-- BRANO --
----------------------------------------

Fare elemosina per uscire dalla stoltezza di vivere e accumulare tutto per noi stessi, nell’illusione di assicurarci un futuro che non ci appartiene. E così ritrovare la gioia del progetto che Dio ha messo nella creazione e nel nostro cuore, quello di amare Lui, i nostri fratelli e il mondo intero, e trovare in questo amore, la vera felicità”. (Dal messaggio di Papa Francesco per la Quaresima 2019)

Dal greco, “eleēmosýnē”, derivato dal verbo “eleéō”, che vuol dire “avere pietà”. E’ davvero significativo andare a scovare l’etimologia della parola “elemosina” perché, forse, potrebbe darci lo spunto per poter meglio entrare nel suo vero e profondo significato. Con sorpresa, notiamo subito che non c’è nessun legame con quello che comunemente intendiamo noi, e cioè un “qualcosa” che ha a che fare con il denaro.

Quando parliamo del “fare elemosina” subito compare nella nostra mente figurativa, una mano tesa, o – nei casi, come dire, più “romantici”, un cappello appoggiato sulla terra – e dentro, qualche moneta d’argento. Ma è solo questo il “fare elemosina”? O è altro?

Papa Francesco, nel messaggio di Quaresima, fa riferimento, all’accumulo di “tutto per noi stessi”. Naturalmente, in questo caso, si intende bene che stia parlando del denaro. Il Tempo che stiamo vivendo ci pone davanti a dati sconcertanti: sono 902 milioni, le persone a vivere in condizione di povertà estrema. Se ci pensiamo bene, quindici volte la popolazione del nostro paese.

E, al giorno d’oggi, secondo i dati del “World food programme”, sono ben 795 milioni le persone che soffrono la fame. E – bisogna precisare – il sostantivo “soffrire” non è stato scelto a caso, bensì per rendere meglio la reale condizione in cui verte questa considerevole “porzione” dell’Umanità.

Numeri che pongono al Mondo intero una questione su cui, più volte, lo stesso pontefice, si è voluto soffermare: è necessaria una più equa distribuzione della ricchezza. Non c’è altra soluzione. Sarebbe necessario che molti governi meditassero, appunto, su quel “uscire dalla stoltezza di vivere e accumulare tutto per noi stessi, nell’illusione di assicurarci un futuro che non ci appartiene”.

Ma c’è un altro punto che merita attenzione. Le parole che seguono l’invito a “fare elemosina”, ci offrono l’opportunità di andare “oltre”, ci aiutano a entrare meglio nel suo senso profondo: amare “i nostri fratelli e il mondo intero, e trovare in questo amore, la vera felicità”. E’ nell’amore, dunque, che risiede la vera elemosina. E, amare, vuol dire “uscire da sé”, non ci sono – forse – altri termini. Queste parole potrebbero sembrare – lo confessiamo pure – belle parole scritte, ma nulla più. Molte volte, invece, non ci accorgiamo che potrebbero essere incarnate in una realtà, poi, così non lontana da noi.

----------------------------------------

-- CONSEGNA 1 --
Nel testo sull'elemosina, da quale verbo greco deriva la parola "elemosina" e che cosa significa?
-- CONSEGNA 2 --
Per favore, trascrivi dal testo sull'elemosina il passo da "Papa Francesco, nel" a "del nostro paese.".
I dati che seguono provengono da un'altra fonte.

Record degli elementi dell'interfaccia
----------------------------------------

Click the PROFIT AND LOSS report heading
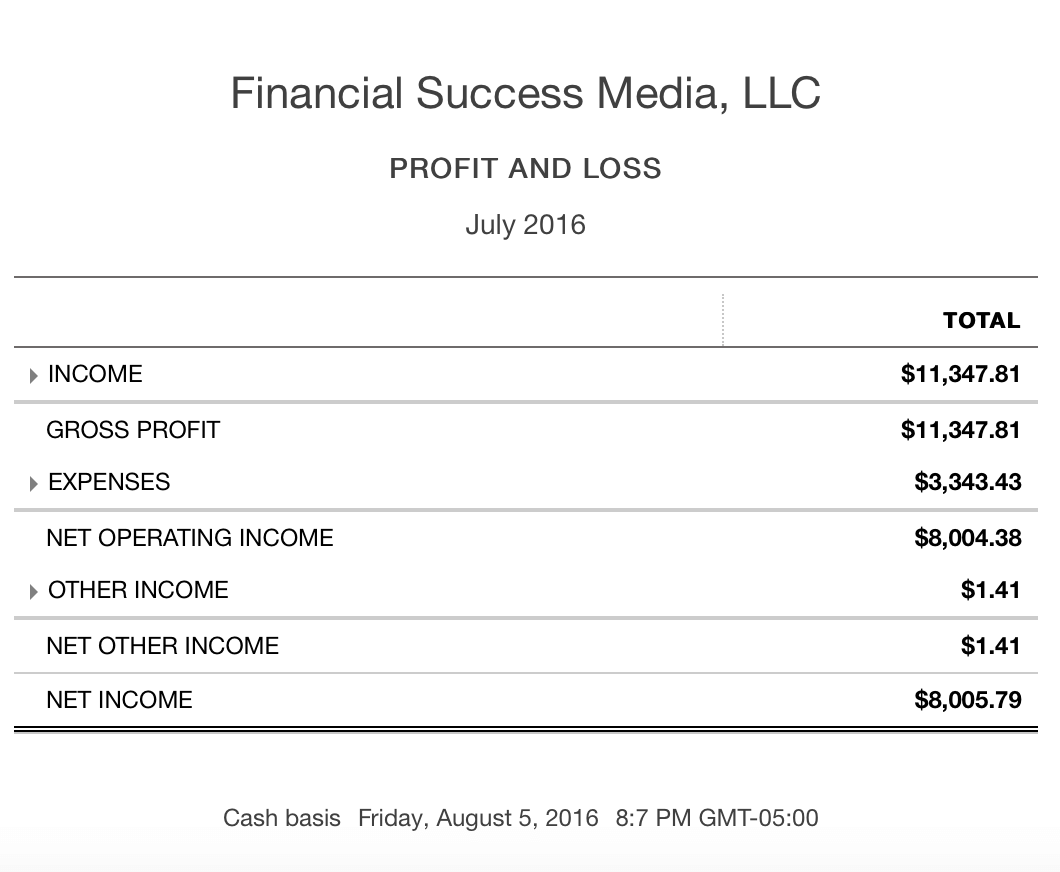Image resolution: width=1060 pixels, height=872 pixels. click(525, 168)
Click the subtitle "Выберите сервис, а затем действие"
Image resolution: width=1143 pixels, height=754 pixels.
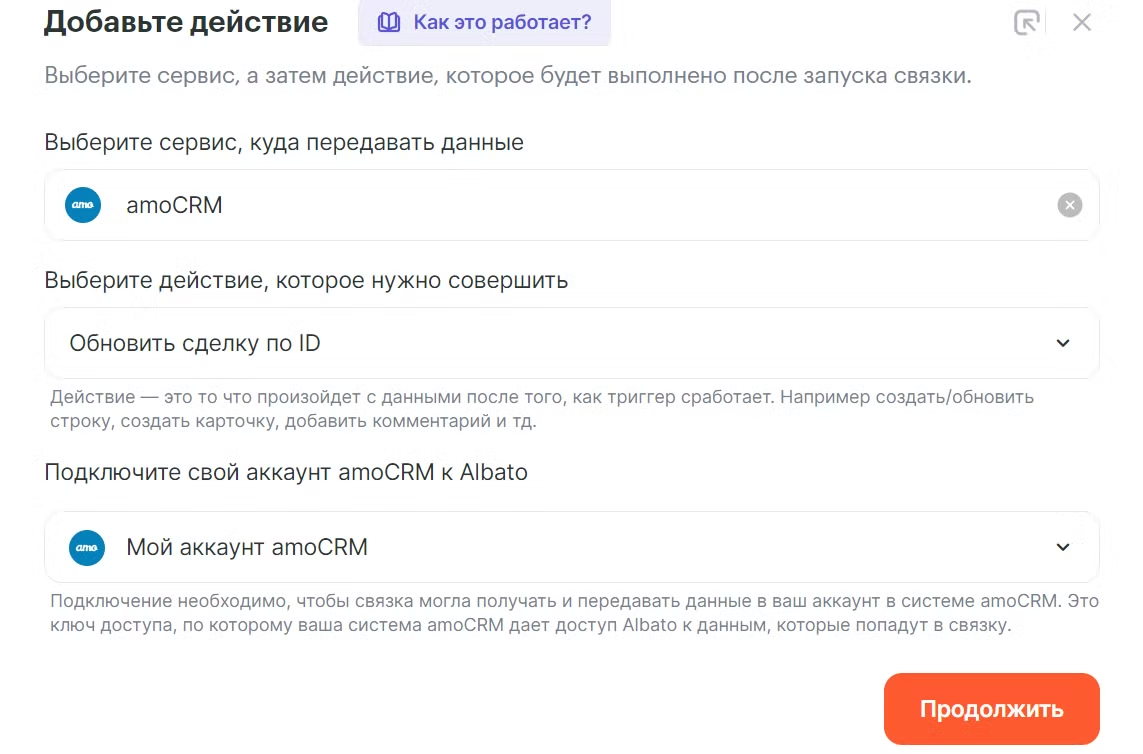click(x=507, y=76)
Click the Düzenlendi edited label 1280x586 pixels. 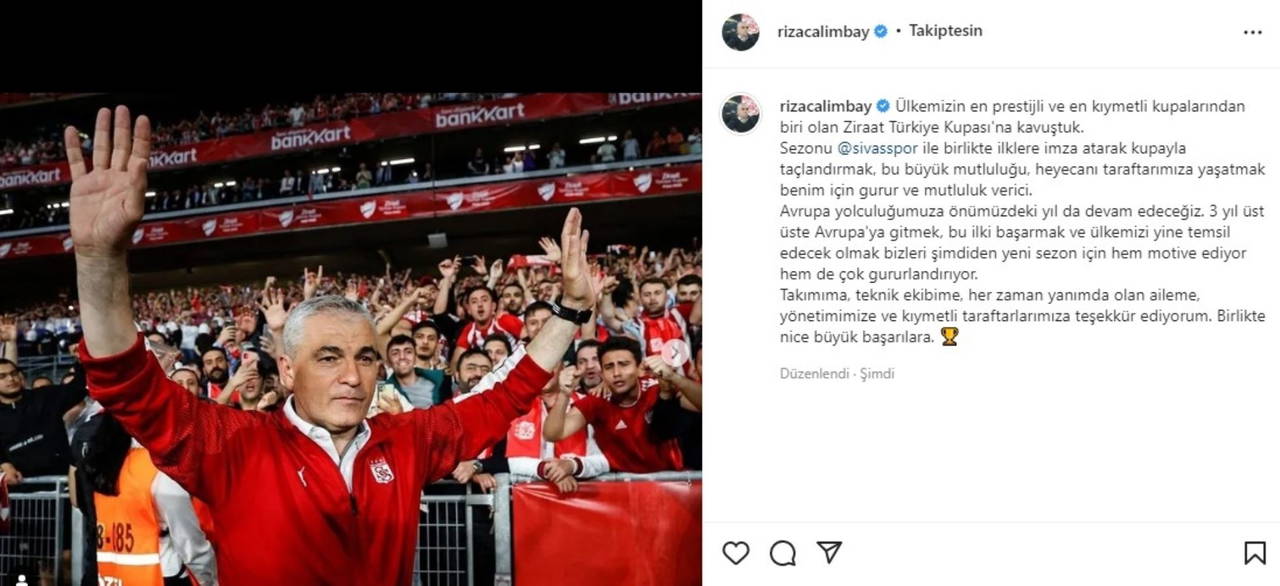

----------------------------------------

-- RISPOSTA 1 --
Dal verbo "eleéō", che vuol dire "avere pietà".

-- RISPOSTA 2 --
Papa Francesco, nel messaggio di Quaresima, fa riferimento, all’accumulo di “tutto per noi stessi”. Naturalmente, in questo caso, si intende bene che stia parlando del denaro. Il Tempo che stiamo vivendo ci pone davanti a dati sconcertanti: sono 902 milioni, le persone a vivere in condizione di povertà estrema. Se ci pensiamo bene, quindici volte la popolazione del nostro paese.